Insights from KBase LISA: Base Calling in Sequencing

  • Home
  • KBase
  • Insights from KBase LISA: Base Calling in Sequencing

Tonight I started watching the recordings from the KBase LISA workshop. I watched the base calling session by Torben Nielsen from Lawrence Berkeley National Laboratory. Nielsen compared PacBio and Nanopore sequencing. PacBio is sequencing by synthesis with limited length. Base calling is performed by image processing. The native error rate for PacBio is about 15%, according to Nielsen’s slide. Nanopore sequencing is a direct readout of the nucleic acid. Basecalling is performed using machine learning algorithms. The native error rate is variable, according to Nielsen. One interesting comparison on Nielsen’s slide was that “Nanopore now does duplex processing which is sort of like HiFi” from PacBio. I had not considered this comparison! Basecallers evolved and the FAST5 format was too slow. The POD5 data format was motivated by the SLOW5 format. Nielsen explained that “all Nanopore basecallers use machine learning. They are all trained on known genomes.” Questions from online participants included: why are basecallers using machine learning and can eukaryotic genomes be basecalled accurately.

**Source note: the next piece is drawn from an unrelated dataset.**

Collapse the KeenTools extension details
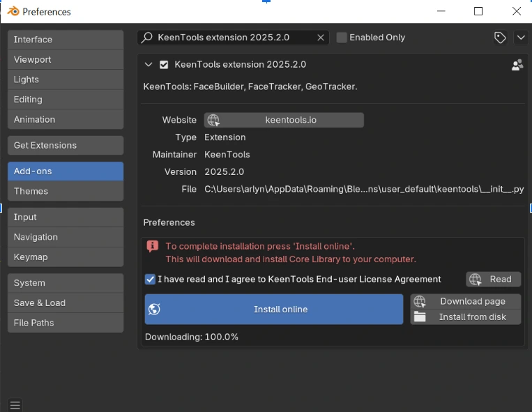Image resolution: width=532 pixels, height=412 pixels. (148, 65)
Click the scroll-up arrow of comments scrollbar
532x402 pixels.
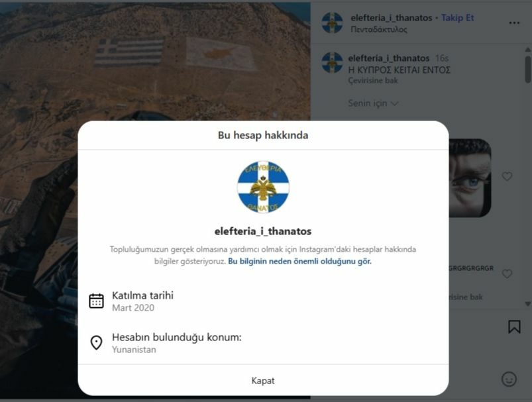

Nielsen spoke about error correction and quality thresholds for PacBio. They discussed error rates and why homopolymer sequencing improved with longer pores in R10.4.1 flow cells. During the discussion they noted that training basecallers on different genomes will be critical. If you are doing long-read only assemblies, the coverage and error-correction with medaka are important considerations. Services that offer reasonable long and short read sequencing packages, Nielsen explained, may be cheaper than your time.

What do we know about error rates and long-read sequencing? AI-generated image.